Attention and Victory

A Neurologist Analyzes the 2016 US Election

When I was a geeky, quasi-teen at Belmont Hill School in eastern Massachusetts, I was an aspiring writer. Flourishes of rhetoric, captivating prose, lyrical sermons and anything Gatsby-like invigorated me. I expressed myself in every literary club, writing elective, and oratorical contest in which I could contribute. This included a boisterous mock Republican convention of 1996, where I impersonated the fiery character of Alan Keyes, and presaged the crude tone of our current GOP primary by saying of eventual nominee, Senator Dole: “He doesn’t have the balls to take on the Democrats!”

My high school Government instructor can be assured that this particular essay is not about Belmont Hill School’s 1996 mock GOP convention. Alas my political career is on hold for the time being as I sharpen my skills in my profession of pediatric neurology. Rather, A more illustrative case for the purpose of this essay comes from one of my high school creative writing classes. A workshop centered around non-fiction experiences. It was a younger student’s characterization of a wrist fracture that has followed me into my career as a neurologist and that lends so much insight into the psychology of our current primary campaigns. I do not recollect the circumstances of the student’s injury, but the way he described the pain. He recited from a handwritten note “ When I first fell on my outstretched hand, I felt nothing for a few moments. Then it slowly built inside my forearm, a pain so bad that I felt my brain was in my wrist.” That eloquent yet childlike description of his broken arm illustrates the most important feature about human conscious experience when it is interrupted by pathology. It also translates nicely into a metaphor about politics in the age of social media: its all about attention.

Attention is a word that is gaining in stature in the world of neuroscience and childhood development. To attend to as many tasks, in as short a time as possible is the most useful predictor of neurologic health as it pertains to recovery from global injury, as well as to optimal childhood development. I propose that attention can also assess how our traditional democracy responds to two very recent traumas in our national psyche. The first being the tragedy of September 11th 2001, the second being the Financial crisis of 2008.

Parts of the exercise:
(a) In the essay on attention and the 2016 election, explain in one to three sentences why the author finds a younger student's description of a wrist fracture illustrative.
(b) Write the next part of the essay on attention and the 2016 election, picking up after its final sentence.
The records after this point are not needed here.

Dataset excerpts:
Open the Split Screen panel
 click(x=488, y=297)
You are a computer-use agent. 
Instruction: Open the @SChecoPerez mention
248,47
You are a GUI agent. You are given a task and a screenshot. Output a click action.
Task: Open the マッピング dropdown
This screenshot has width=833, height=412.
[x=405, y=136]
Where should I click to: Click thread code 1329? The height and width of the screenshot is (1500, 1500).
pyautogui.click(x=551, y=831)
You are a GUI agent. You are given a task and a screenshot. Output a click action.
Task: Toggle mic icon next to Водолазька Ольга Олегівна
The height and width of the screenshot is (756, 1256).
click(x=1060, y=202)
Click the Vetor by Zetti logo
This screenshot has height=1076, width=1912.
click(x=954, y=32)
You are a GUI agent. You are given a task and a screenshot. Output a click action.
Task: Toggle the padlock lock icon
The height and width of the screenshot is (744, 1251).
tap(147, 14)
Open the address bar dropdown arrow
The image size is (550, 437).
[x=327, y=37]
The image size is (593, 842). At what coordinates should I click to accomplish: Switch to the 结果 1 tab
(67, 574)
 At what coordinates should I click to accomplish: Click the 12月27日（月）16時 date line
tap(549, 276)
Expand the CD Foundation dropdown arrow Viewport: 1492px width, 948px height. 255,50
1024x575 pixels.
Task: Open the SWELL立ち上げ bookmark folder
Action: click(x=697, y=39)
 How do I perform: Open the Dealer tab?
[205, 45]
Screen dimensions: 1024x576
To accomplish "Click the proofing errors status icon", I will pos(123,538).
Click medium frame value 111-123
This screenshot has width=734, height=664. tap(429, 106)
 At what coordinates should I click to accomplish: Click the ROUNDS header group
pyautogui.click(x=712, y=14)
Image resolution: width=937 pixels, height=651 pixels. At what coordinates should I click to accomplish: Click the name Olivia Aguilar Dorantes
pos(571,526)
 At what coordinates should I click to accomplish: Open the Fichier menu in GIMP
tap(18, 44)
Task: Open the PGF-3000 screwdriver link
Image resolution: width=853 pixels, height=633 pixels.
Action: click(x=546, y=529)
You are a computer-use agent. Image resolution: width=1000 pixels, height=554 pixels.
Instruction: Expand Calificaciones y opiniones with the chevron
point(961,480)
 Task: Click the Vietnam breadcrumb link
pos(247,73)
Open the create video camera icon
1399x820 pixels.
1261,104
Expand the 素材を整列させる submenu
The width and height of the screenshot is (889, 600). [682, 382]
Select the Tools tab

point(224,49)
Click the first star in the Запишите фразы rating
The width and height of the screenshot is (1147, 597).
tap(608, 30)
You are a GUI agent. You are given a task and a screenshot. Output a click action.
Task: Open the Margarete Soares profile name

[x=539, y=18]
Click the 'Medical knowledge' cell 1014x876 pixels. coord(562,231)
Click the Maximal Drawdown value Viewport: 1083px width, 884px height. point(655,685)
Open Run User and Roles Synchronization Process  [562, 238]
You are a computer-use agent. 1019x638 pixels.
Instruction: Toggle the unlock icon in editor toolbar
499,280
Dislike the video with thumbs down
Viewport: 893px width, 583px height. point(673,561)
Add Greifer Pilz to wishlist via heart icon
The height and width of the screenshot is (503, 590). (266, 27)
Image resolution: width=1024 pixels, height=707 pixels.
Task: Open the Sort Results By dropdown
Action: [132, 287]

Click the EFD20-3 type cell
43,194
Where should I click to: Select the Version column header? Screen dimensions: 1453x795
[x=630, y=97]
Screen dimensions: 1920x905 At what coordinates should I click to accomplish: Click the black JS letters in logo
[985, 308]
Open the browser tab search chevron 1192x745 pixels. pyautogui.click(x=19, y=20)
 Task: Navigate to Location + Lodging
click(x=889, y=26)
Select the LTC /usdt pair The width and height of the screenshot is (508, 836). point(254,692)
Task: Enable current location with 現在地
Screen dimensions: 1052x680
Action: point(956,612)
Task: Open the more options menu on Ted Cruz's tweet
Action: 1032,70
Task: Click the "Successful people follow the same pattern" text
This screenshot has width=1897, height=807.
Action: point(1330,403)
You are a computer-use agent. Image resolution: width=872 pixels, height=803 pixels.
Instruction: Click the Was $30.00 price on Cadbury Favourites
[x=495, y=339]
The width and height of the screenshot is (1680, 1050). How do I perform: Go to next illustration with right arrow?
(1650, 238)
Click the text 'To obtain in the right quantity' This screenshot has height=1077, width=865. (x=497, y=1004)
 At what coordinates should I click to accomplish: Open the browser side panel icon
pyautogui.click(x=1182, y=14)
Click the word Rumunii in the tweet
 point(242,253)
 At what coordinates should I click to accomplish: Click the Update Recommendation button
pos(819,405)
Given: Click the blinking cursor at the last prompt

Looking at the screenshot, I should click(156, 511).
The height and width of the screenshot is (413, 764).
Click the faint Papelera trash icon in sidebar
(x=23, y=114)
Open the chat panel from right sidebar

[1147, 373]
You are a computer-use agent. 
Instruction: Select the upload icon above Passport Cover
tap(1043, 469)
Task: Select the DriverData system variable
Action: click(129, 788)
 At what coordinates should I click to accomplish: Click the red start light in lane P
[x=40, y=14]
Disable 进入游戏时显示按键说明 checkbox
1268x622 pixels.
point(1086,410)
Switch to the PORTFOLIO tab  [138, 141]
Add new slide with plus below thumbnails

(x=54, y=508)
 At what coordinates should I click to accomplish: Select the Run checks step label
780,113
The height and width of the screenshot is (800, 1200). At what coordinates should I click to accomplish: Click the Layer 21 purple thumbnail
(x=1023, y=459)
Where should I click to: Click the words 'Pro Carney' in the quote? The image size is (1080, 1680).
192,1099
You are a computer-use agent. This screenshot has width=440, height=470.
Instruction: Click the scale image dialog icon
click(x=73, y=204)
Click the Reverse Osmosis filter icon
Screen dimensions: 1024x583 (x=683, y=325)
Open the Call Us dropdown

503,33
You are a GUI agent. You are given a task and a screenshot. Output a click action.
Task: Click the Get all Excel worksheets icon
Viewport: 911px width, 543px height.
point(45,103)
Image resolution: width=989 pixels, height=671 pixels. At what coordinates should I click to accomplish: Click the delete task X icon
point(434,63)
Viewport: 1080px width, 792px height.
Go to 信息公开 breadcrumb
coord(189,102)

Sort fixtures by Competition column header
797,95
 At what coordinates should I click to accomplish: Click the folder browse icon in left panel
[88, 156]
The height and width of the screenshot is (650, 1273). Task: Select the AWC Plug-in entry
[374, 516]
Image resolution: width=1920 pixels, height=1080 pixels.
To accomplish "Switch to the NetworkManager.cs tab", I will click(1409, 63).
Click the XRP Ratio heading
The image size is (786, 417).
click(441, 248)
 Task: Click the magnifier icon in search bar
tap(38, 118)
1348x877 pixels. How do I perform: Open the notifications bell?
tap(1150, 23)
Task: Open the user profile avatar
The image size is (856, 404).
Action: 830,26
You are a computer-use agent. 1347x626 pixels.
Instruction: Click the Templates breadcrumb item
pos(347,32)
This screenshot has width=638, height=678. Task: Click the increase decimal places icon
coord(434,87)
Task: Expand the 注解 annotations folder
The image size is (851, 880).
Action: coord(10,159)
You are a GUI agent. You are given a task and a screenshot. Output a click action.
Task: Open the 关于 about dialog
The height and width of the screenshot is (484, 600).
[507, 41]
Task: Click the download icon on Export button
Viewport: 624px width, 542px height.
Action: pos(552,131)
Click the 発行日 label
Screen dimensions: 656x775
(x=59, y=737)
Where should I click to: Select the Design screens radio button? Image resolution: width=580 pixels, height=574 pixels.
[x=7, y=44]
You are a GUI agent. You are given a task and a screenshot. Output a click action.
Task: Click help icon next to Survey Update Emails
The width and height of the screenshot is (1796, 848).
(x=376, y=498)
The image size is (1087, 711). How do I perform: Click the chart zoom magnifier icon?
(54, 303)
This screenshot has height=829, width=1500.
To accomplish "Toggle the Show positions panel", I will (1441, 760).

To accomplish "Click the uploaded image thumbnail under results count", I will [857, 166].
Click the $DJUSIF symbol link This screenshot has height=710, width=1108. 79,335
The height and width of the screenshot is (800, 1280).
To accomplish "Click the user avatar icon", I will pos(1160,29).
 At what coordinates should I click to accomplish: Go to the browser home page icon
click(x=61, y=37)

Outputs in order:
(a) The author says the description illustrates the most important feature of human conscious experience when pathology interrupts it. It also works as a metaphor for politics in the age of social media, which the author says is all about attention.

(b)
Any migraine specialist will tell you that the key to breaking a patient’s headache, is to take their mind’s attention away from the pain. Most patients do this naturally, by falling asleep. But keeping them awake and drawing the attention from the debilitating and pulsating sensation in their heads is a particularly difficult task for even the experienced physician.

The same dilemma applies to politics in the wake of these tragedies. Donald Trump has demonstrated the uncanny ability to utilize these tragedies to direct the attention of media around the nation, the same way a slipped disc pressing on a nerve root can send neurons firing in anguish down the leg of a patient with sciatica. You could say he has brought the brain of the right wing into the issues that he claims ownership, such as immigration, domestic security from terrorism, and international trade agreements. Bernie Sanders has a similar strategy on the left by demanding attention to issues such as financial industry monopolies, universal health care, and college tuition.

The real question for the GOP establishment, and for the nation as a whole, is whether Trumpism is a migraine that we can eliminate by distracting its attention, or is he a tumor that we need more drastic measures to cure?